Enjeksiyon bölümünde çalışan kadınların ‘uygunsuz’ davranışlara maruz kaldığını herkesin bildiği fabrikada, yaşananların üstünün yönetim tarafından kapatıldığını anlatıyor kadınlar. Nova Plastik’i “herkesin birbirini ezmeye çalıştığı bir ortam” olarak tanımlayan Deniz de üretimde olmamasına rağmen yaşamış ve karşılaşmış bu davranışlarla:
“Bir süre önce bir şef belirlediler NGR’de. Adam şef olur olmaz kadınlara üstünlük sağlamaya çalıştı. Kadınlara bağırıyordu. Bana bağıramayacağını biliyordum ama yanımdakilere de yapsa benim zoruma gidiyordu. Üstler bir altını kontrol etmiyordu. Sorumluluğu veriyorlar, ne yaparsa yapsın diyorlar. Öyle olmaması lazım bence. Hep işçiye yükleniyorlar, ustalarını da sorgulamalılar. Fabrikada çalışma saatlerinde büyük bir düzensizlik vardı mesela. Üç vardiya çalışan bölüm ve 12 saat çalışan bölümler vardı. 12 saat çalışanlar çok yoruluyormuş diye onları kolay işlere veriyorlardı. Vardiyalıları zor işlere veriyorlardı. Herkes ekmek parası için çalışıyor sonuçta. Orada da bir saçmalık vardı. Kim kimi kayırıyor belli değil aslında.”
Burada ana baba yok
Yine, enjeksiyonda çalışan kadınların daha ağır çalıştığına tanık olmuş Deniz. Tuvalete gitmek isteyen kadınların makineyi kapatmadan gidip gelmeleri gerektiğinden, otomatik makinelerdeki işçilerin, manuel çalışan makinelerdeki kadınları idare etmesiyle tuvalete gidebildiklerini anlatıyor. Bunun yanında, kaldırdıkları kasaların ağır olması nedeniyle sıkıntı yaşadıklarını ancak dayanışarak işlerini hafiflettiklerine dikkat çekiyor:
“Her ürünün farklı bir darası oluyor. Bir ürün için bir kasa 15 kilo olacak mesela. Kasaları doldurup, kaldırıp palete dizeceksin. Dayanışma oluyordu, birbirine yardımcı olarak kadınlar kaldırıyordu ama akşama kadar bir kadının defalarca 15 kiloluk kasaları kaldırması bekleniyordu. Kadının biri kasayı kaldırırken ‘anam anam’ dedi. Bant sorumlusu dönüp kadına şunu diyor: ‘Burada anayı babayı unutacaksın, buraya çalışmaya geliyorsun. Burada ana baba yok.’”

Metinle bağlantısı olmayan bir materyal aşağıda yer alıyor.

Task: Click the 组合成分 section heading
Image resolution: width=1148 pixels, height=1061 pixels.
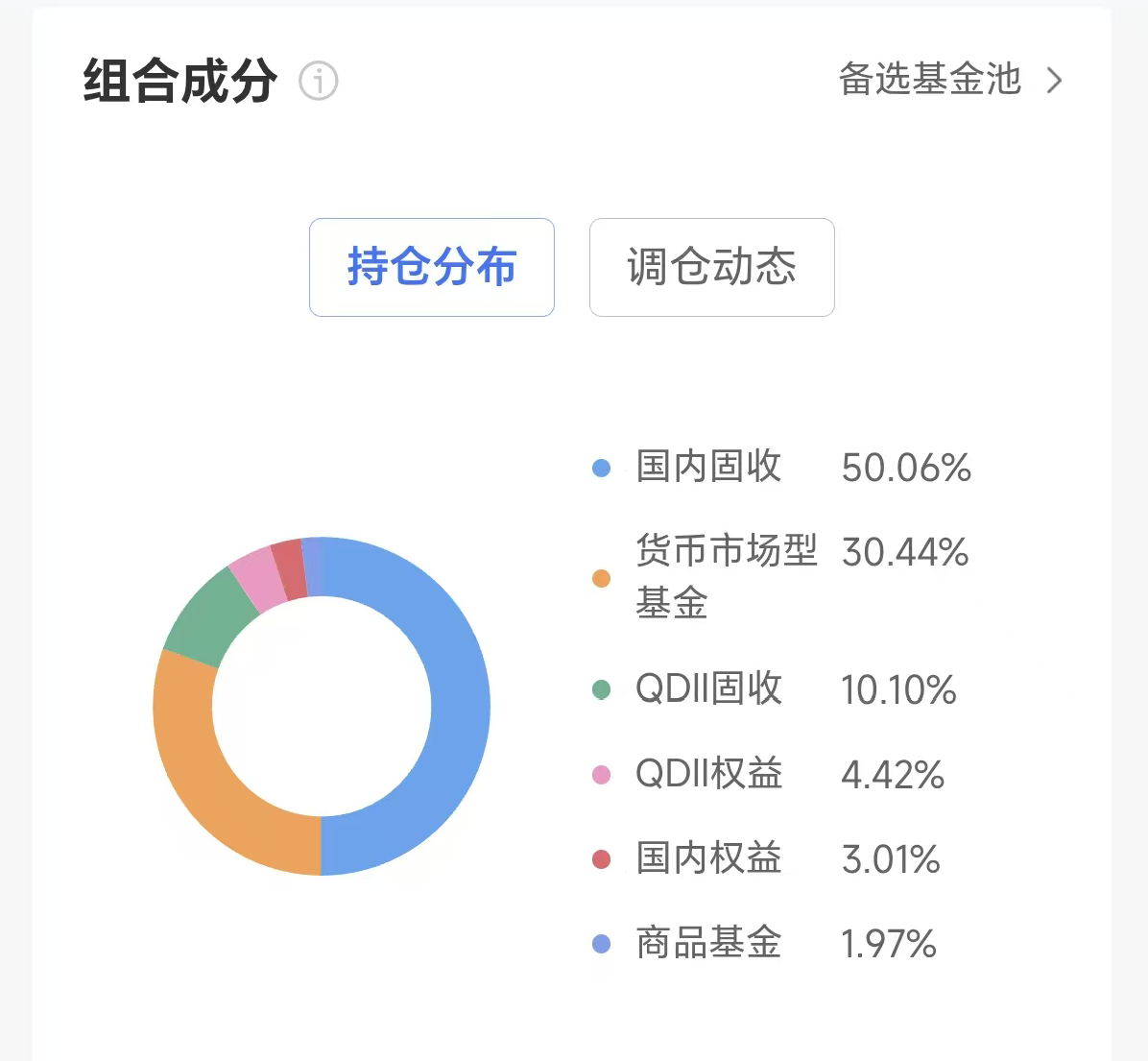Action: tap(180, 81)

Maaşların çok düşük olması, üstlerin bir altını kontrol etmemesi, yemeklerin güzel olmaması, mola saatlerinin çok az olması nedeniyle sendikalı olduğunu anlatan Deniz, 12 saat çalışırken bile toplamda üç kere molaya çıkıyor olmanın dayanılamaz olduğunu söylüyor. Fazla mesai ödemelerinde yapılan ‘yanlışlıklar’ı sormak için gittikleri muhasebeden, kendilerini baştan savan açıklamalarla hakarete uğramış hissiyle çıktığını paylaşıyor mesela. Bazen iş olmadığında, cumartesi günü işe gelmemeleri söylendiğinde, işe gitmedikleri günün ücretini kendilerine sormadan kestiklerini ya da mesai ücretlerinden kestiklerini…
Bütün bunları bir şekilde idare ederken bir de torpille karşılaşmak daha onur kırıcı olmuş Deniz ve diğer üniversite mezunu çalışanlar için: “Planlama için mühendis alıyoruz, diyorlardı. Sonra işletme mezunu birini aldılar işe. Programı biliyoruz, ürünleri tanıyoruz. Neden bizden, içeriden birini yükseltmek yerine dışarıdan birini alıyorlar? En son onu duyunca ben de biraz işten soğudum açıkçası. Bizim satış sonrası desteğin işini de yapmamıza rağmen, satış sonrası desteğe yine MYO mezunu birini aldılar. Bizden birini kaydırmadılar. Bu konuda da hakkımızı yediler. Torpile tahammül göstermek istemedim daha fazla.”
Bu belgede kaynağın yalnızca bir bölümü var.